*EXERCISE OBJECTIVE:* Please copy out the lines in the entries that contain "pixels".

*MATERIAL TO PROCESS:*

+++

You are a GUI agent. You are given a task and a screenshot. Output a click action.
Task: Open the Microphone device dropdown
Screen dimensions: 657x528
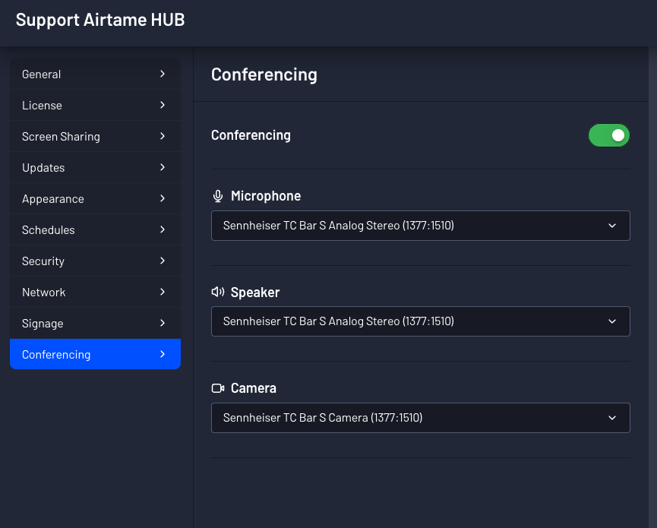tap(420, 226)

+++

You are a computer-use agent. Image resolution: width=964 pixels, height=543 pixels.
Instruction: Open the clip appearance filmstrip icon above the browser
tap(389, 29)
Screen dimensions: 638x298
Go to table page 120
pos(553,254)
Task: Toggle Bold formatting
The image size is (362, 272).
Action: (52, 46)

+++

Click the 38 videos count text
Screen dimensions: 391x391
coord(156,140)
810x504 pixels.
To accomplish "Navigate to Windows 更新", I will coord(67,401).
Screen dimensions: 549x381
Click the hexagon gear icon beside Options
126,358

+++

*COMPLETED TASK:*
You are a computer-use agent. Image resolution: width=964 pixels, height=543 pixels.
810x504 pixels.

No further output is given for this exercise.